DUBLIN (Reuters) -Ireland will adopt the European Union’s COVID-19 certificate to help citizens to move more freely across the bloc from July 19 and broadly apply the same approach to arrivals from elsewhere, including the United States and Britain, it said on Friday.
Prime Minister Micheal Martin also confirmed that a gradual exit from one of the EU’s longest and toughest lockdowns will continue, with bars and restaurants able to serve guests indoors from July 5 when arts and sports events can also resume both indoors and outside but with heavy restrictions on attendance.
Ireland currently has the strictest travel curbs in the EU. It advises citizens against non-essential travel, imposes fines on people heading to airports to go on holiday and enforces a two-week mandatory hotel quarantine for arrivals from 50 countries.
The EU certification scheme will allow people who received a vaccine, had a negative test or are immune after recovering from COVID-19 to travel freely around the bloc.
Under Ireland’s plan, unvaccinated children aged between 7 and 18 must have a negative coronavirus test before coming to the country, regardless of departure point.
Passengers with valid proof of vaccination from outside the bloc can also travel freely, so long as the countries they are arriving from are not deemed to be at high risk of spreading COVID-19 variants.
Unvaccinated travellers from outside the EU must arrive with a negative test and self-quarantine until they take a second post-arrival test.
The approach to travel outside the European Economic Area will apply to neighbouring Britain and the United States – Ireland’s two largest markets for tourists.
The government chose not to follow British-run Northern Ireland in allowing unencumbered travel for arrivals from the rest of the United Kingdom, citing concern over the rapid spread there of the coronavirus variant first found in India.
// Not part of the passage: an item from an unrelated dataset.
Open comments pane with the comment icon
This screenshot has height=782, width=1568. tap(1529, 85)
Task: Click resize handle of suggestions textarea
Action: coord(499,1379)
The more transmissible variant accounts for 6-7% of cases in Ireland.
Ireland does allow free movement across its open border with Northern Ireland, which Deputy Prime Minister Leo Varadkar acknowledged meant that someone could travel freely to Ireland from Britain via Belfast.
Ministers will set out a new phase of fiscal supports next week, Prime Minister Martin also said.
“If we continue to mind each other, if we continue to make the right choices, the end of this is within our grasp,” he said in a televised address.